Dünyadaki Tarihi Yerler

Özgürlük Heykeli - New York - ABD





New York şehrinde, inşa edildiği 1886 yılından bu yana Amerika'nın simgesi olan anıtsal heykel ve gözlem kulesi. Dünyada en çok tanınan ikonlardan biridir.

Bakırdan yapılan Özgürlük Tanrıçası Heykeli, Fransa tarafından kuruluşunun 100. yılı nedeniyle ABD'ye (10 yıl gecikmeli olarak) hediye edilmiştir; kaidesi ise ABD'de yapılmıştır. 1884-1886 yılları arasında inşa edilen heykelin yaratıcısı Frederic Bartholdi'dir. Çelik iskeleti Gustave Eiffel, kaideyi Richard Morris Hunt yapmıştır. ABD'nin New York şehrindeki Özgürlük Adası'nda yer alır.

Özgürlük Heykeli, sağ elinde bir meşale, sol elinde ise bir tablet tutar. Tabletin üstünde 4 Temmuz 1776 tarihi (Bağımsızlık Bildirgesi'nin tarihi) yazılıdır. Meşalenin 7 sivri ucu 7 kıtayı veya 7 denizi simgeler. Heykelin yüksekliği 46 m, kaidesi ile beraber 93 m'dir. Ziyaretciler heykelin içinden meşaleye kadar 168 basamaklı bir merdivenden çıkabilirler. Özgürlük Heykel'nin meşale tutan sağ elinin yüksekliği 13 metredir. Meşalenin etrafındaki dehlizde 15 kişi birarada dolaşabilir. Özgürlük Heykeli'nin başının genişliği 2 metre, yüksekliği ise tacı ile birlikte 5 metredir.

Özgürlük Heykeli, ziyaretçilere açıktır. Ziyaret etmek isteyenler adaya bir feribotla ulaşırlar, merdivenleri tırmanarak meşaleye çıkabilir ve New York limanını seyredebilirler.

**Görev Tanımı**: Yukarıdaki Özgürlük Heykeli metninde "Dünyadaki Tarihi Yerler" sözcükleriyle başlayıp "Adası'nda yer alır." sözcükleri de dahil olmak üzere bu sözcüklerle biten bölümü hiç değiştirmeden döndürün.

**Veri Kümesi Kesiti**:

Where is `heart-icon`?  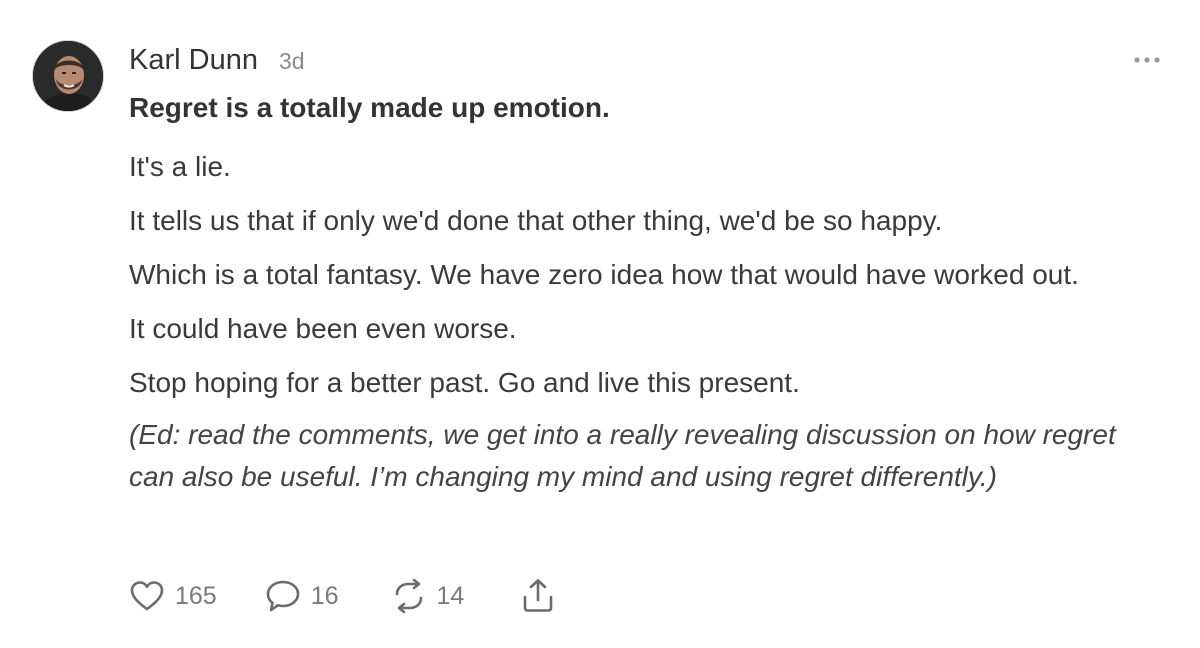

**Alıştırma Çıktısı**:
Dünyadaki Tarihi Yerler

Özgürlük Heykeli - New York - ABD





New York şehrinde, inşa edildiği 1886 yılından bu yana Amerika'nın simgesi olan anıtsal heykel ve gözlem kulesi. Dünyada en çok tanınan ikonlardan biridir.

Bakırdan yapılan Özgürlük Tanrıçası Heykeli, Fransa tarafından kuruluşunun 100. yılı nedeniyle ABD'ye (10 yıl gecikmeli olarak) hediye edilmiştir; kaidesi ise ABD'de yapılmıştır. 1884-1886 yılları arasında inşa edilen heykelin yaratıcısı Frederic Bartholdi'dir. Çelik iskeleti Gustave Eiffel, kaideyi Richard Morris Hunt yapmıştır. ABD'nin New York şehrindeki Özgürlük Adası'nda yer alır.